My eyes drift to Black and the approval I see shining there helps smooth over the quaky feeling in my stomach. He gives me a nod, showing everyone that he agrees with my decision.
A howl goes up from the back of the crowd, and then I watch as three hundred shifters transform into wolves. They lift their noses to the sky and all sing with one voice, howling their misery, their agreement, their vow to remain true to the pack.
I can’t hear words, but each tonal shift is clear to me, and I can tell exactly what they’re saying. My heart swells with something foreign, some strange combination of pride and motherly love that I’ve never experienced before.
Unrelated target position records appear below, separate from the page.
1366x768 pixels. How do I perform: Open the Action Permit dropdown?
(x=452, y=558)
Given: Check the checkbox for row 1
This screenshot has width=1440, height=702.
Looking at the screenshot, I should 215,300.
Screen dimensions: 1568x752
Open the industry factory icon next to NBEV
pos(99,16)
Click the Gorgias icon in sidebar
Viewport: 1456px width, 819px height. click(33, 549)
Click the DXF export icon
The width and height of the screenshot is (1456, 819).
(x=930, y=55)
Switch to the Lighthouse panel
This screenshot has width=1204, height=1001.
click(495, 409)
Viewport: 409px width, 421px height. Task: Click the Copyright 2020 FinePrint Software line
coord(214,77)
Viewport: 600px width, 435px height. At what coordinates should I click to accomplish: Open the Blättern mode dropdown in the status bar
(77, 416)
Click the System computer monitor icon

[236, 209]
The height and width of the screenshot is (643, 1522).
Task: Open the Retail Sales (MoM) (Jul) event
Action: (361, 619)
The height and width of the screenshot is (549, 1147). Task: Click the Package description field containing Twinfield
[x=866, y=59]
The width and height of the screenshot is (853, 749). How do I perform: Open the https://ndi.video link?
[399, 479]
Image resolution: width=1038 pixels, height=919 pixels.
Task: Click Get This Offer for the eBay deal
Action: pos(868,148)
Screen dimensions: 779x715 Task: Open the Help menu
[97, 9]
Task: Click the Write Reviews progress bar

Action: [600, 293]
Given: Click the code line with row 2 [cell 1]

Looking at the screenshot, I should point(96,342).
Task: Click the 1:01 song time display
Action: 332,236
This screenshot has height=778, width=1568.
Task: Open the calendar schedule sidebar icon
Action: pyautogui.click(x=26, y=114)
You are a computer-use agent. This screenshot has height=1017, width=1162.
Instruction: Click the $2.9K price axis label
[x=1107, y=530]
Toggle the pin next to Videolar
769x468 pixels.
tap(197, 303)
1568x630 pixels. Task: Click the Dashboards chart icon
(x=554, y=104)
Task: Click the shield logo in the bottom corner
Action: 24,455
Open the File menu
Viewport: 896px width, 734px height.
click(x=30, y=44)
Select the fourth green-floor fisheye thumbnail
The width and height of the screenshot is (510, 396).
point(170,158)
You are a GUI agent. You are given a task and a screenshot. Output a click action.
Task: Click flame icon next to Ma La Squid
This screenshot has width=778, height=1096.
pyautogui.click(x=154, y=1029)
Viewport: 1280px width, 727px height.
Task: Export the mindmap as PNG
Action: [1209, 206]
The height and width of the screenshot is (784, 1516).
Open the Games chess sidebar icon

The feeling is so big and full that it fills me up and seems to radiate out from my very skin.
I watch the Lobos as they turn as one and then bound toward the tree to obey me.
* * *
“Why didyou make me do that?” I whisper-yell at Black as we climb into his car, Matthew at the wheel. I’m shaking from the adrenaline of speaking in front of so many people, the shock of them listening to me, the weight of condemning a man to death.
I don’t know what to do with myself, and my default response is to lash out at the man who did this to me.